Tuesday, December 04, 2007

New Person Smell

So either I'm not really a big "car person" or maybe I'm just generally confused. I get the new car small thing. I do, It's like smelling the leather from a new pair of shoes before you put your feet in them and they turn like sour milk. What I don't really understand is why people don't feel the same about babies. Babies have a very distinct smell. It's like a cross between talcum powder and wipes. It's basically new person smell. Which is much better than old person smell. It's basically new car smell but sometimes more poopy.

CSI Spin offs

All the different spin offs of CSI they have now. CSI New York, CSI Miami, NCIS, all of these shows avoid the south. Miami doesn't really count because it's not really the south, it's like an enclave of non-Rednecks in the middle of Hillbillyville. It's sort of like Austin, Texas. The one city in Texas that is smart enough to act like it isn't. That's Miami. So with Miami not really counting I have to admit, I was kind of surprised that there's hasn't benn another spin-off in the south. It's not like there isn't crime in the south. Cross burnings, methhead tweakers stealing shit, rednecks running themselves over with mud tires. You could write a whole season of stories in a couple of minutes. Then you have to stop and think about it. They'd never be able to solve a crime becuase everyone shares the same DNA. Plus half of them don't even have teeth let alone dental records. I'd be a pretty lame show. But highly amuisng to cast. "So Mr. Nguyen, can you play a Vietnamese shrimp boat captain who gets killed by a dozen skinheads?"

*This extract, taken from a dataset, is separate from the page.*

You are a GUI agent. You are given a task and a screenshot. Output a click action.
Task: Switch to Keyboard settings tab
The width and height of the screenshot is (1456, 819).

But I do love CSI Miami, David Caruso is a fucking genius. He's like the next Shatner or Hasselhoff. It's so much overdramatized, overacting, I'm a tough guy with a soft chewy center, that it's amazing. Plus he has all the greatest one liners. It's like one of the writers from the Golden Girls decides to switch gears and write parts for middle aged white guys instead of elderly white women. It is an act of pure genius which can only be surpassed by Baywatch era Hasselhoff and/or anything done by Steven Segal.